Trends in Coronary Heart Disease Mortality and Morbidity in Auckland, New Zealand, 1974–1986

RODNEY JACKSON, ALISTAIR STEWART and ROBERT BEAGLEHOLE

Department of Community Health, School of Medicine, University of Auckland, Private Bag Auckland, New Zealand.

Jackson R (Department of Community Health, School of Medicine, University of Auckland, Private Bag, Auckland, New Zealand), Stewart A and Beaglehole R. Trends in coronary heart disease mortality and morbidity in Auckland, New Zealand, 1974–1986. International Journal of Epidemiology 1990, 19: 279–283.

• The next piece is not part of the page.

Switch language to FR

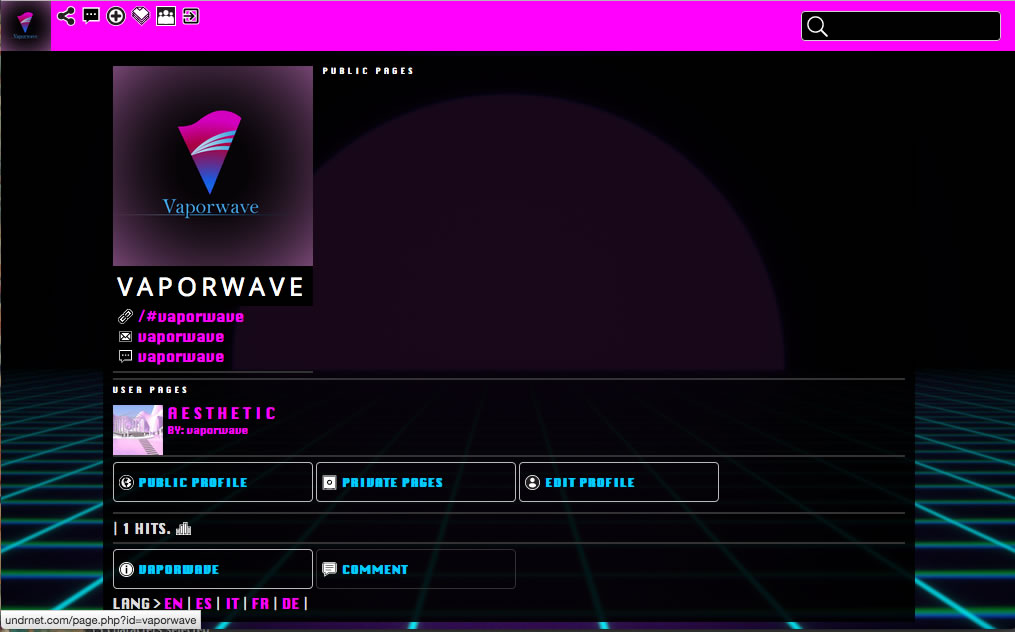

Routine mortality statistics show that coronary heart disease (CHD) death rates have declined consistently in Auckland men since 1968; in women, death rates declined between 1968 and 1986 but since 1981 there may have been a reduction in the rate of decline. Data from CHD registers conducted in Auckland, New Zealand in 1974, 1981, and since 1983 as part of the WHO MONICA Project, have been used to investigate the validity and reasons for the decline in the age group 35–64 years. In Auckland age-standardized sudden coronary death rates in men declined by approximately 2% per year between 1974 and 1986; there was no apparent decline in women. There was also an indication of a decline in age-standardized definite myocardial infarction rates but again only in men; 28 day case fatality in patients with a definite myocardial infarction has not changed significantly in the period 1981–1986. These results validate the mortality trends based on death certificates and in particular the differing recent trends in men and women. The decline in CHD mortality in men without a concomitant change in case fatality and the lack of recent decline in women, suggest that changes in the natural history of the disease rather than treatment are responsible for the mortality trends. Since disease events are rare in absolute numbers, long-term monitoring of coronary heart disease in large population groups will be necessary to usefully study disease trends, particularly in women.